» YOUR INSTRUCTIONS: Your result should be the lines holding the word "This", copied from the entries below.

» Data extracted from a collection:
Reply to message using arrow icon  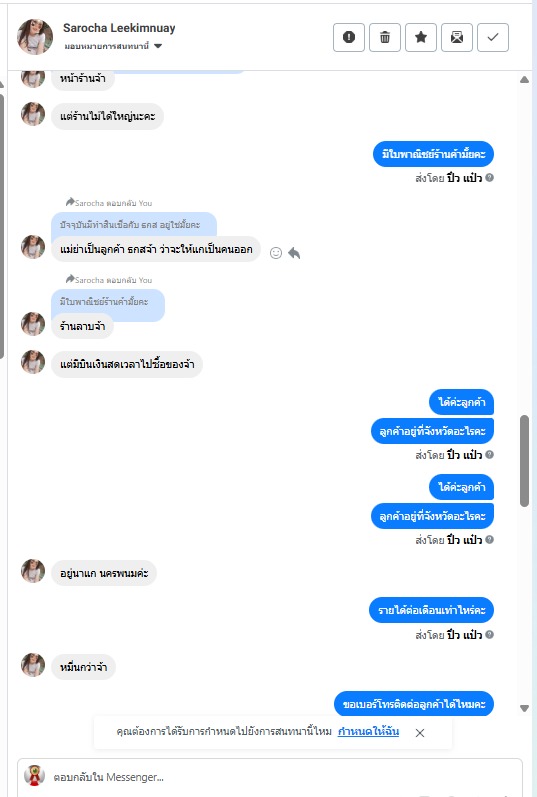294,253
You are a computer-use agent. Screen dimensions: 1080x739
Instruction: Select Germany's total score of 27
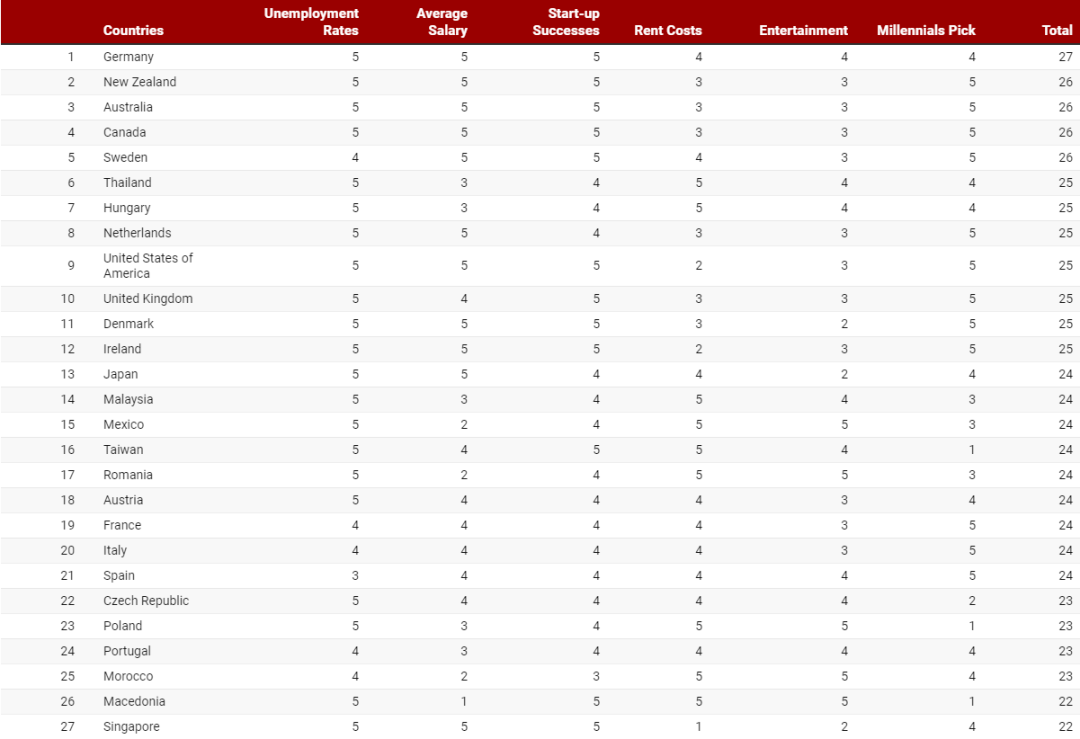pos(1066,57)
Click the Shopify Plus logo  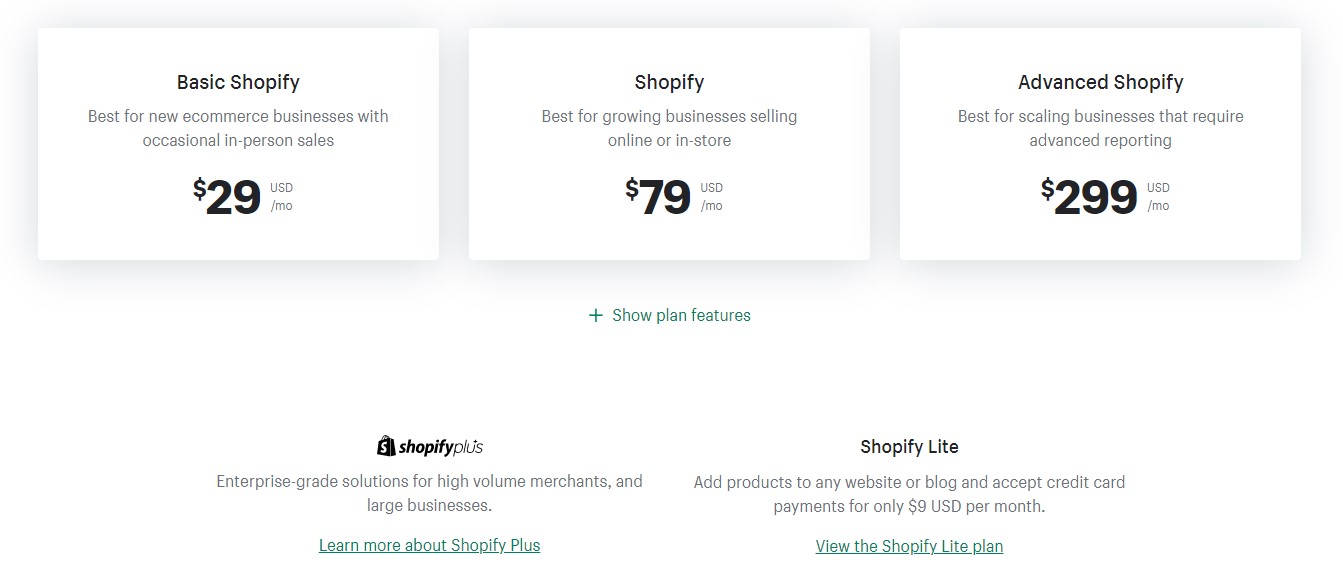[430, 446]
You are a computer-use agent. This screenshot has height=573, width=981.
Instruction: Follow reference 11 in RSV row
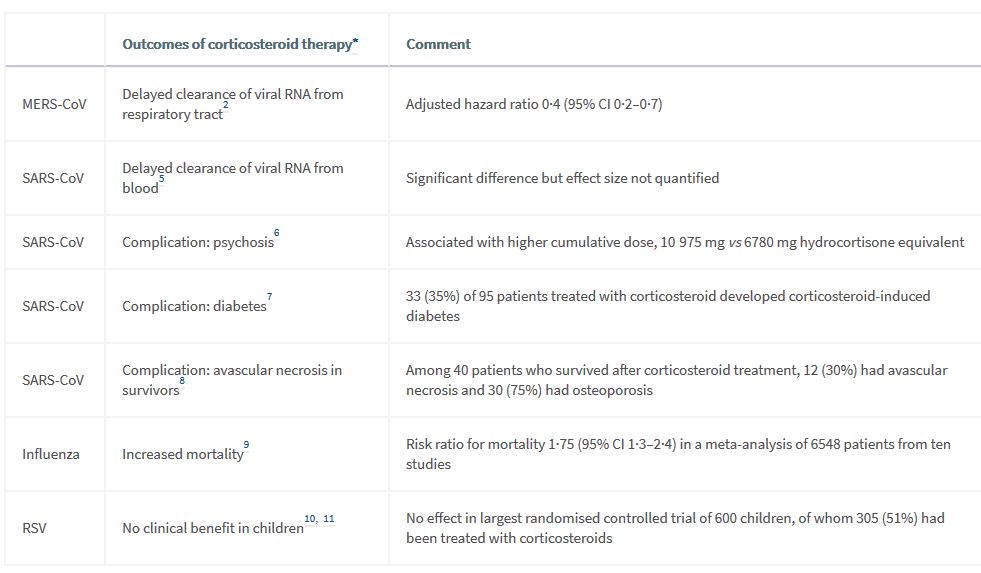(x=329, y=519)
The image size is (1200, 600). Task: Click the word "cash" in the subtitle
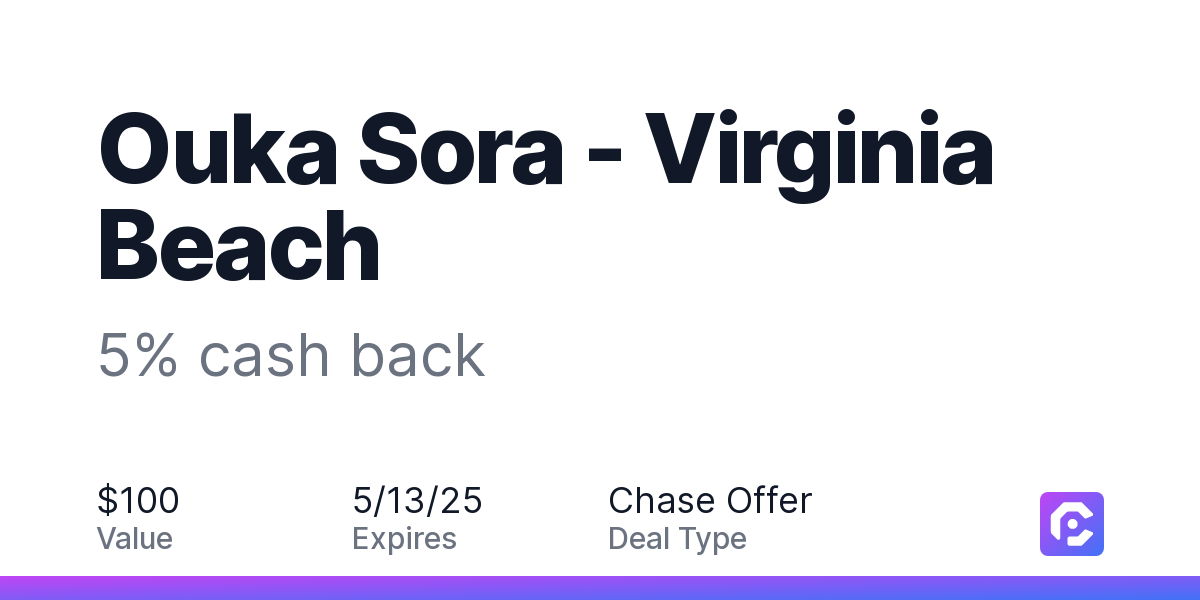coord(263,354)
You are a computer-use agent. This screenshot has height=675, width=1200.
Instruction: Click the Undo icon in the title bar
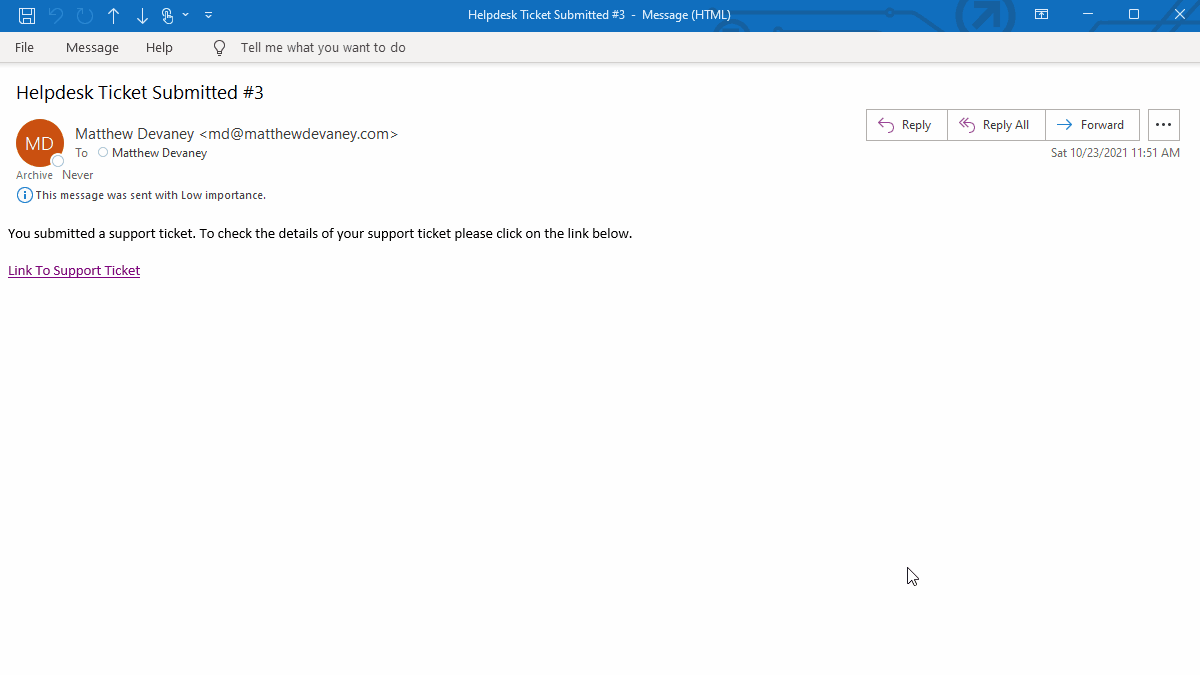pyautogui.click(x=56, y=15)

» RESULT:
You are a computer-use agent. This screenshot has height=573, width=981.
You are a computer-use agent. This screenshot has height=675, width=1200.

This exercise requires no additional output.